DESCRIPTION OF THE TASK
Copy all lines in the material holding the string "folder".

########################################

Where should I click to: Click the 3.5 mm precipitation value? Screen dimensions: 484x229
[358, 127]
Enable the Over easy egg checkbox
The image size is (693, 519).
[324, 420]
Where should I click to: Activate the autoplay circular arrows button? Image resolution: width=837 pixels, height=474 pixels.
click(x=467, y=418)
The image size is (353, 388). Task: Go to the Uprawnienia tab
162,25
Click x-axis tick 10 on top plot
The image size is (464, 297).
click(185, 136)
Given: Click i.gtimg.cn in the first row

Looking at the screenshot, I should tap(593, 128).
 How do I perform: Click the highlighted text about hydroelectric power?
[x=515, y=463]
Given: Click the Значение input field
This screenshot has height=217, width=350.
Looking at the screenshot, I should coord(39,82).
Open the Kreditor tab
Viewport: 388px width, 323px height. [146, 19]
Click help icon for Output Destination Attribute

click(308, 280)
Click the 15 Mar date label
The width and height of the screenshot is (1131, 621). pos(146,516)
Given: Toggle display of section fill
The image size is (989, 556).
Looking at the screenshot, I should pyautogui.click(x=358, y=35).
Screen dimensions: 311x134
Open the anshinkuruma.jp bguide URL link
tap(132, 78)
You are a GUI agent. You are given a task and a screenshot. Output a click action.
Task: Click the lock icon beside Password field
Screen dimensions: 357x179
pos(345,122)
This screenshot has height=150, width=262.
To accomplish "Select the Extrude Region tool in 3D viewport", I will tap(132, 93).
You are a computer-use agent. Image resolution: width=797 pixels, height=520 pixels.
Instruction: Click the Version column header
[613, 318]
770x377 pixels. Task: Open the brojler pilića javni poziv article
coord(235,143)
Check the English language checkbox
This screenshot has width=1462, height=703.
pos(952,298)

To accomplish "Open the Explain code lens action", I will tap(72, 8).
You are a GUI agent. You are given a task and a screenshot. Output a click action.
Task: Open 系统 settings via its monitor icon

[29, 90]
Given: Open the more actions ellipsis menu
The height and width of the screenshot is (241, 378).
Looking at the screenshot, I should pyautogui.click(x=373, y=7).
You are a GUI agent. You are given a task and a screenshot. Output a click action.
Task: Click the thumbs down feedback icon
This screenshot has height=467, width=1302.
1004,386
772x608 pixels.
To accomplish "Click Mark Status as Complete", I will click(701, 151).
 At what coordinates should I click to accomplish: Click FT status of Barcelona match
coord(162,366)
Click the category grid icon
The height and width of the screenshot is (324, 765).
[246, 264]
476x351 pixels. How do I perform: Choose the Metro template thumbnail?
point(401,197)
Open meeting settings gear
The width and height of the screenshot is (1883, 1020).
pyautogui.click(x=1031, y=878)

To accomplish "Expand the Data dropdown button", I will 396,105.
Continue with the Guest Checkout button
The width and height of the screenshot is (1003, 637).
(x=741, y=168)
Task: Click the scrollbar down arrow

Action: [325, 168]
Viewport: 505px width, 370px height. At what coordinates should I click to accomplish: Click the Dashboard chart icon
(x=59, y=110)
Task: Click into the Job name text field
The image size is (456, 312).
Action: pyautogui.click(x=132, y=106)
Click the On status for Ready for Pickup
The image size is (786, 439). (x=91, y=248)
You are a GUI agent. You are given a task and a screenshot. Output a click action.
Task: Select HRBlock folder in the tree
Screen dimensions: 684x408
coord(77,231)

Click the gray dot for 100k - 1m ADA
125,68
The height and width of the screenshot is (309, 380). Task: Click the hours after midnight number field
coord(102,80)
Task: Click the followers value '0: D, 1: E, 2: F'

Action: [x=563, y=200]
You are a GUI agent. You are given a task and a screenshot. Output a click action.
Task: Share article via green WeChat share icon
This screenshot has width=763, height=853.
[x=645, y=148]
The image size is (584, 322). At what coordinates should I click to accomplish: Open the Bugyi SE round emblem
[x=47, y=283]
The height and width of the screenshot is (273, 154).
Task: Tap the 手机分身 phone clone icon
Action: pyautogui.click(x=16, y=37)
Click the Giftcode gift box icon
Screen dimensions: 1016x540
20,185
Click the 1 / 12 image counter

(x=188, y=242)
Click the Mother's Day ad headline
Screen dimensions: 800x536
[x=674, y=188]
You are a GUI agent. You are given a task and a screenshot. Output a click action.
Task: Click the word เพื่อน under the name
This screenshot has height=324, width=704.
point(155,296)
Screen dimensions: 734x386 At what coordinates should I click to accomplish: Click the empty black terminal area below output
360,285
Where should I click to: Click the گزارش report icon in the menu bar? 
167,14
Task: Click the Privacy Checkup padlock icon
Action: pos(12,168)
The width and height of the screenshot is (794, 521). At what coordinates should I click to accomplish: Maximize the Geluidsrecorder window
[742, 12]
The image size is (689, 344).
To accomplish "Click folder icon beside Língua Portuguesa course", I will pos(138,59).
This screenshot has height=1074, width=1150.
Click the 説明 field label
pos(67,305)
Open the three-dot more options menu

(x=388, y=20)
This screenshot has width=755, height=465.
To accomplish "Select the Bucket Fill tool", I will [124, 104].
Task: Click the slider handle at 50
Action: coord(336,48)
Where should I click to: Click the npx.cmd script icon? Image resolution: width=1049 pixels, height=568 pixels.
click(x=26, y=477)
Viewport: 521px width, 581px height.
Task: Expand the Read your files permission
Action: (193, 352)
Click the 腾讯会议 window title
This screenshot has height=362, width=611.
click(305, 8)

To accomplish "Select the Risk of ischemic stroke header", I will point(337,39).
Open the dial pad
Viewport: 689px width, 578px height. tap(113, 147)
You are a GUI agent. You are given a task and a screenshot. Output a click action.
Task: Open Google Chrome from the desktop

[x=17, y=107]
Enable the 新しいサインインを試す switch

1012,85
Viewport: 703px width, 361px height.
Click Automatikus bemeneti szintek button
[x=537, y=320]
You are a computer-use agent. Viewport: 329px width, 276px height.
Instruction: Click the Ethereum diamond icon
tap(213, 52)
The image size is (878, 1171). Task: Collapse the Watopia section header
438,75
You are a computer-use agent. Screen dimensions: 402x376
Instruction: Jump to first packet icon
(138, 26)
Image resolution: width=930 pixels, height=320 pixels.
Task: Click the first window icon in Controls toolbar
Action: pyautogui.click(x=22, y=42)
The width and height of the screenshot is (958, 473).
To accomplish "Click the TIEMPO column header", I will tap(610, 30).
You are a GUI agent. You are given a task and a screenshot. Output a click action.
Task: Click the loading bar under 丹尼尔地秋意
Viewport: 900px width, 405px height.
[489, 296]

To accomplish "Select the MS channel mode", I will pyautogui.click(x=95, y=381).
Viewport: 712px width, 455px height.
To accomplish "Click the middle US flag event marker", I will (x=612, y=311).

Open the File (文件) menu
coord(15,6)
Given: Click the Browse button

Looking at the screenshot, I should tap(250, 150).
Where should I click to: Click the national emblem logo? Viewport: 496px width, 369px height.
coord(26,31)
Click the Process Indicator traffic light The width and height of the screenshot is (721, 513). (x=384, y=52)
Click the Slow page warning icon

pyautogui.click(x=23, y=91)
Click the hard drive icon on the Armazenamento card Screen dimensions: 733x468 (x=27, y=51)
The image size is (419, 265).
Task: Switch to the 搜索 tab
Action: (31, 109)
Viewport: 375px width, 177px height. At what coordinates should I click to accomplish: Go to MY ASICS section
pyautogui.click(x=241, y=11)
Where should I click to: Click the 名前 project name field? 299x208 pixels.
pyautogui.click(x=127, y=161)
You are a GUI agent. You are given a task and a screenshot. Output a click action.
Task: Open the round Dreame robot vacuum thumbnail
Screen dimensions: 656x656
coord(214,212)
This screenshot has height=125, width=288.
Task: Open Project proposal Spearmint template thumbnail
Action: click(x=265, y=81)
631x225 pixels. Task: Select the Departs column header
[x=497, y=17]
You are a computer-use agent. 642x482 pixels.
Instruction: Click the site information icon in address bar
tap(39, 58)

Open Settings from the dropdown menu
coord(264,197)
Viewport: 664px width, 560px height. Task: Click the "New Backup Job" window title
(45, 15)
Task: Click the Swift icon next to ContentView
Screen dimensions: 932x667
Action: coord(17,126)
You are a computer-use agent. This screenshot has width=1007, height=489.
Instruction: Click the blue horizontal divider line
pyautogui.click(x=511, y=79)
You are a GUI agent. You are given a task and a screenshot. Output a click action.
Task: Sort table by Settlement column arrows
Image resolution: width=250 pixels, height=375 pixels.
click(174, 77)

########################################

YOUR SOLUTION
Task: Select HRBlock folder in the tree
To accomplish "Click folder icon beside Língua Portuguesa course", I will pos(138,59).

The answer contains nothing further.